University of Dundee undergraduate picks up Royal Society of Medicine’s David Oliveira Medical Student Award
Thineskrishna Anbarasan, a third-year medical student at the University of Dundee, has been awarded a prestigious national prize by the Royal Society of Medicine.
The David Oliveira Medical Student Award is open to any student in nephrology and wider specialties in the UK.
Entrants are invited to submit abstracts in the area of clinical research, case series or individual case histories, then – if selected by a panel of judges - present their findings. Emphasis is placed on demonstrating novel clinical findings, illustrating classic conditions in new or unusual ways, and illuminating or expanding knowledge concerning physiology, cell biology, genetics, radiology, or molecular mechanisms.

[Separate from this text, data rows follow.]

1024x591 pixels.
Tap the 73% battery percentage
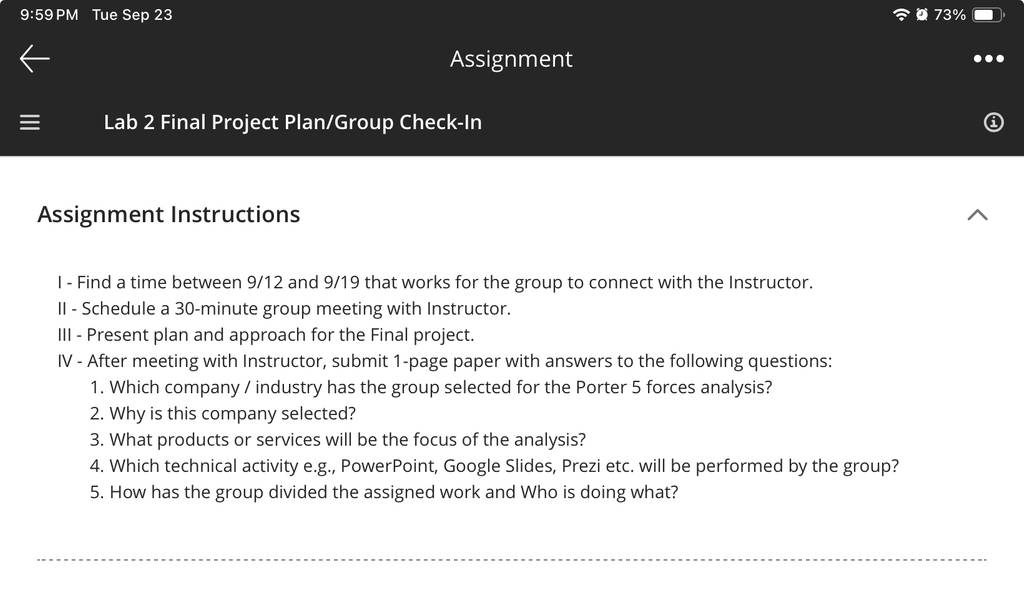click(950, 14)
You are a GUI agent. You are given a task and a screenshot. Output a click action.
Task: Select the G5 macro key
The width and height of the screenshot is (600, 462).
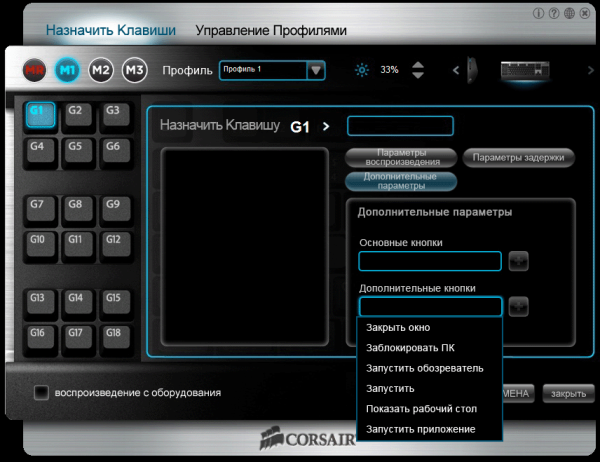(x=78, y=150)
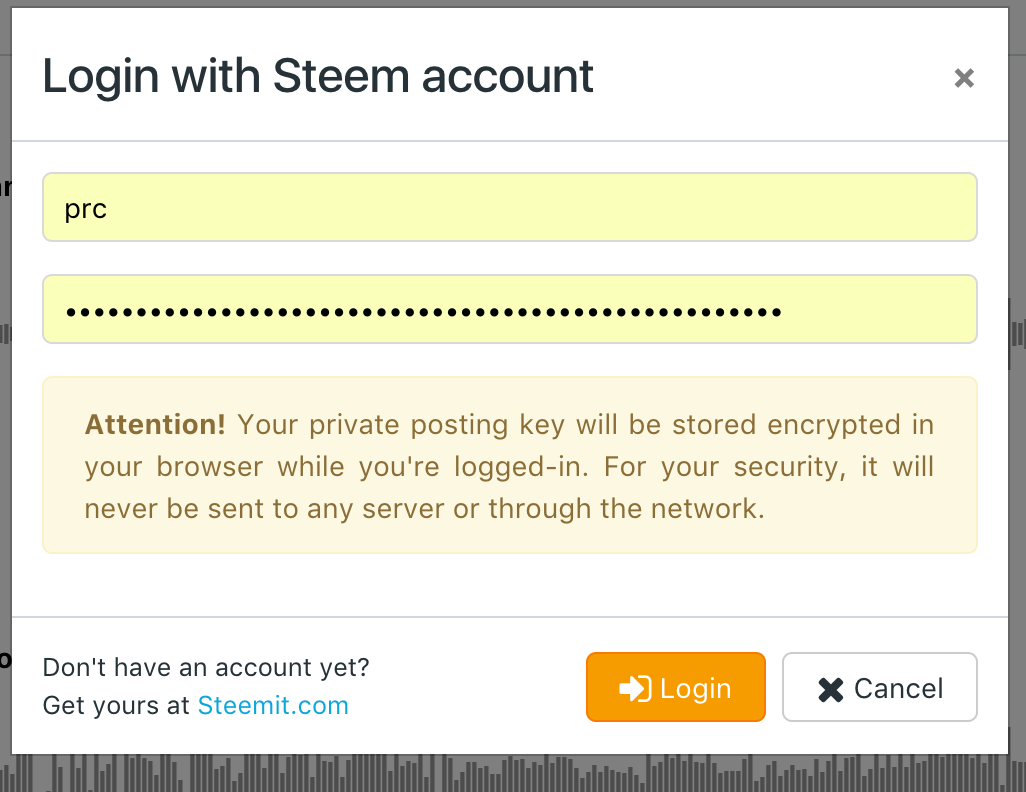Click the sign-in arrow icon on Login
This screenshot has width=1026, height=792.
[x=635, y=688]
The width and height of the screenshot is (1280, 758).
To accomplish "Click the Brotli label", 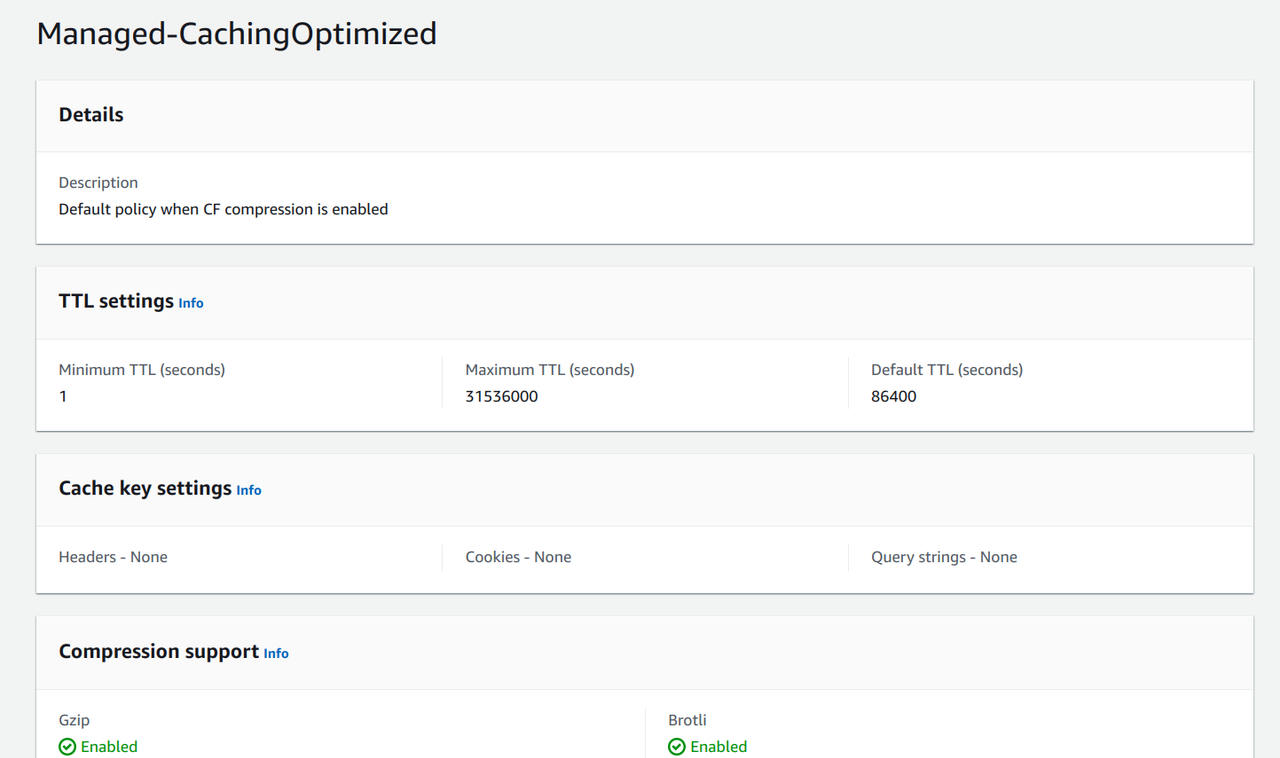I will tap(688, 720).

Thineskrishna’s winning presentation, ‘Ureteroscopic biopsy of upper tract urothelial carcinoma is associated with increased intravesical recurrences on follow-up: A multi-institutional SUTURE group study’, which investigated the potential difficulties arising from a frequently used medical procedure, was based on a project completed via the Dundee Clinical Academic Track (DCAT).

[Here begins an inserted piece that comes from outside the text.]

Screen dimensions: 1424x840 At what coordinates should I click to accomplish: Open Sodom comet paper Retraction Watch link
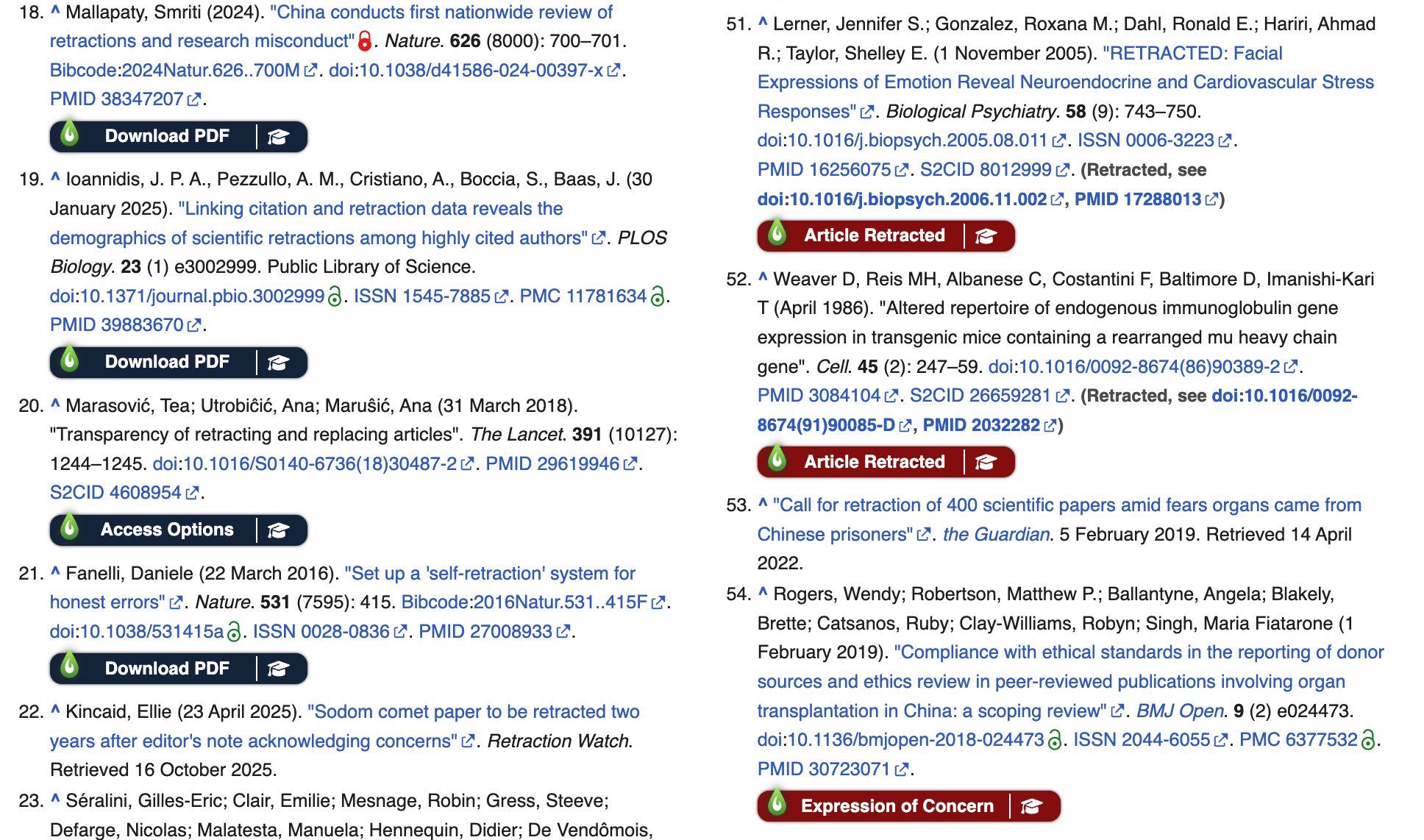(473, 712)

He received a certificate and a £200 prize.
“My DCAT project offered me the opportunity to be part of a research team which was looking at existing medical guidelines -- in particular areas which required improvement.”
“This opportunity to be involved and potentially make an impact was too good to pass up.”

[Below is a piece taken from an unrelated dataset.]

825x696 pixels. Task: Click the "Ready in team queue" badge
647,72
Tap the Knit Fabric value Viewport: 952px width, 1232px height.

“I came across this competition calling for abstracts through an online newsletter, and decided to give it a try.”
“I believed the experience I would gain from trying would be invaluable for my future professional development, so when I received an invitation to present my work at the Royal Society of Medicine I was just pleasantly surprised.”
“And I was even more pleasantly surprised to be named the winner!”
Professor Ghulam Nabi, Head of Cancer Research Division at the University of Dundee School of Medicine, supervised Thineskrishna’s DCAT project. He said:
“I am delighted that Tinesh has won this prize. His study looks at potential harms of a common urological diagnostic procedure, and has implications for both future research and clinical practice.”